Now, people /have/ been predicting some crazy run on IPv4 for some time now, I
was pretty certain it was going to happen in 2011 and while a run is still
quite possible, it hasn't happened yet, and there are a bunch of outstanding
/8s that could very well be returned; the DoD has been returning blocks, and
they still have a bunch more they could return. Based on my own previous
expectation that runout was going to occur in 2011, I'd be surprised if we run
out before 2015.

Now, if you are dealing with network admins and infrastructure types? IPv6 is
very important. I give my customers an IPv6 address by default, and will give
a /64 upon request. It's pretty important for the sort of people I have as
customers.

You see, we're the ones who have to deal with this 'nat hell' \- and make no
mistake about it, it will be hellish.

However, from a business perspective? If you are going after business types?
The internet is still entirely IPv4.

[1][http://www.potaroo.net/tools/ipv4/index.html](http://www.potaroo.net/tools/ipv4/index.html)

------
jfasi
This is interesting.
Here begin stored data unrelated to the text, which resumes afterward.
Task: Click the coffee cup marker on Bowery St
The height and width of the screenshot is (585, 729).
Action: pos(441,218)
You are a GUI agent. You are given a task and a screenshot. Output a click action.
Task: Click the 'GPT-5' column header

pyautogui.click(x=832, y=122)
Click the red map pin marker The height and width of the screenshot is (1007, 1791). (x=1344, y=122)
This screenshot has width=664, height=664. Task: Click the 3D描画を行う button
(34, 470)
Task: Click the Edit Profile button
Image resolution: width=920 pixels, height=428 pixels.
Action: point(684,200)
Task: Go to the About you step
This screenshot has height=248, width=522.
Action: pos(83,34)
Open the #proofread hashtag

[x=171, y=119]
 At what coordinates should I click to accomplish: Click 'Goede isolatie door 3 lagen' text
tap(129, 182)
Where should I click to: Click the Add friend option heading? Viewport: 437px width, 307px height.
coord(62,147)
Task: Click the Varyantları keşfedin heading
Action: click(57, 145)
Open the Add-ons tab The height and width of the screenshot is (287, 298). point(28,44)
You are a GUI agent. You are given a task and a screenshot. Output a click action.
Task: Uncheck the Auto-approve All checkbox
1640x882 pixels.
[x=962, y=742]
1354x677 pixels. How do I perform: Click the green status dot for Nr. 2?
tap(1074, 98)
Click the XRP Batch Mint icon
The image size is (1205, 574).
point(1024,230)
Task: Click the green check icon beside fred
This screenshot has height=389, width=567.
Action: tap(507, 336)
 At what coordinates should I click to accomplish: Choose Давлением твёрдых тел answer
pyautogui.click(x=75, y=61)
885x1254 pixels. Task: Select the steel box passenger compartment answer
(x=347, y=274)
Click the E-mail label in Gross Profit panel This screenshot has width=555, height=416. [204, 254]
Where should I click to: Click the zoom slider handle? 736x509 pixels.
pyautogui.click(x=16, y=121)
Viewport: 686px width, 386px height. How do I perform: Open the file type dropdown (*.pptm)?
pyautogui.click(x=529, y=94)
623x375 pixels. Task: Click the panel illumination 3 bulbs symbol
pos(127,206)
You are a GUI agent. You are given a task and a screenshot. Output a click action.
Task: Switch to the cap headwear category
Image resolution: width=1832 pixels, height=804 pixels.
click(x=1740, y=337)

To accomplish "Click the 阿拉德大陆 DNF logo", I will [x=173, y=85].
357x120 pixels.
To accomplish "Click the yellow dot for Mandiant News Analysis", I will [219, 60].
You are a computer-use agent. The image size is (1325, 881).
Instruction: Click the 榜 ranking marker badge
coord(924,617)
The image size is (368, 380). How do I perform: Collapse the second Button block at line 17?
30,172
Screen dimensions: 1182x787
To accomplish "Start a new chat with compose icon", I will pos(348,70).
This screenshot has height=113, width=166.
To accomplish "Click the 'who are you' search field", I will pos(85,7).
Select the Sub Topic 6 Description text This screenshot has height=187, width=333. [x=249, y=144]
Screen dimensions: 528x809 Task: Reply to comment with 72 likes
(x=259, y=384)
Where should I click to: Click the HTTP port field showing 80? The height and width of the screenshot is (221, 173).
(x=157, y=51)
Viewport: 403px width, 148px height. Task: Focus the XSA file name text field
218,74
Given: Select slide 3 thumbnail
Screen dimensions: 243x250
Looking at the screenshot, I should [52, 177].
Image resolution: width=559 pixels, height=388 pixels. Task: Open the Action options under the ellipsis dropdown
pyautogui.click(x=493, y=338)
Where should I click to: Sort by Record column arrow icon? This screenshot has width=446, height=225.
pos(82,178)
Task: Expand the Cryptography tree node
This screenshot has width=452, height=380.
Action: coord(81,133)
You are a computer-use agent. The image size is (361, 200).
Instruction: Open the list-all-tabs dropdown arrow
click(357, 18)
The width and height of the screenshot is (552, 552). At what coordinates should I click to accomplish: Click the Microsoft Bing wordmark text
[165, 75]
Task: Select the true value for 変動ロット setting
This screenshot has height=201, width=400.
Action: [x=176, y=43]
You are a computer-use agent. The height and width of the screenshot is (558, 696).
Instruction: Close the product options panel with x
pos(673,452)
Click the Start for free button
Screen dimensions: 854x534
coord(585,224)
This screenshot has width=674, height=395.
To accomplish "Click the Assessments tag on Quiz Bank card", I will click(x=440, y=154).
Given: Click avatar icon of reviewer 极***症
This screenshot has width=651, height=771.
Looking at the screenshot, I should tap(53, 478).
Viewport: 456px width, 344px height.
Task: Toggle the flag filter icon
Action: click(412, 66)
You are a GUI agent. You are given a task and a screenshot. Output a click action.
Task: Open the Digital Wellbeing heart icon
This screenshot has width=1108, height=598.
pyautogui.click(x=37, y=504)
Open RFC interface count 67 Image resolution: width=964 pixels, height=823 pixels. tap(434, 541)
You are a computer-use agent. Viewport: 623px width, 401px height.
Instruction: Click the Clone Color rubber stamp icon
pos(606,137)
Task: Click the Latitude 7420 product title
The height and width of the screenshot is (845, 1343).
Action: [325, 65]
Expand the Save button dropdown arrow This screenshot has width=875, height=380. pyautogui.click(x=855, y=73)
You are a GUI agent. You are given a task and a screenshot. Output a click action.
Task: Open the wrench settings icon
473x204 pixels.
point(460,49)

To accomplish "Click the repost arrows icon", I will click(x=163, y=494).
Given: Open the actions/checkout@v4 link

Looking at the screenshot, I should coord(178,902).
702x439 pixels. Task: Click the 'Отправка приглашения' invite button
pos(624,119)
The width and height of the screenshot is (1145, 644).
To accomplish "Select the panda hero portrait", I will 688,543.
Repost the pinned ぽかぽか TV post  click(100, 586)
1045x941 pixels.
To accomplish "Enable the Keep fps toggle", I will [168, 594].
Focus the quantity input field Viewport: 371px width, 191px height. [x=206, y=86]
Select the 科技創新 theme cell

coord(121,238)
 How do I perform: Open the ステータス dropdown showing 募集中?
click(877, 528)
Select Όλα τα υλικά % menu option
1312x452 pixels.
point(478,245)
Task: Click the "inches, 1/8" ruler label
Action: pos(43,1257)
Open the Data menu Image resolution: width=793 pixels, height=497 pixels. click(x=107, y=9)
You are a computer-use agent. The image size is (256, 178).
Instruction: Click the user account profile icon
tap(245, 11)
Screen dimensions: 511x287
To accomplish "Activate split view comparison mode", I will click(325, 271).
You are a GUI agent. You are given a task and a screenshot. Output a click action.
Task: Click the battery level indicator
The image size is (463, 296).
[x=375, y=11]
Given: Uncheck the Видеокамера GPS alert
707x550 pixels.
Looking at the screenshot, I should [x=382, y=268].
IP address databases are typically bought and sold for
figures in the thousands. This service presumably purchases one or some of
these and attempts to make up the cost by providing it on an as-needed basis.

I wonder if there are any additional data sources that can just be bought
wholesale and sold in pieces? Think of all the applications that needed very
precise IP address data but couldn't afford the whole dataset. They can now
exist!

I could also be wrong and this isn't at all the approach this service takes...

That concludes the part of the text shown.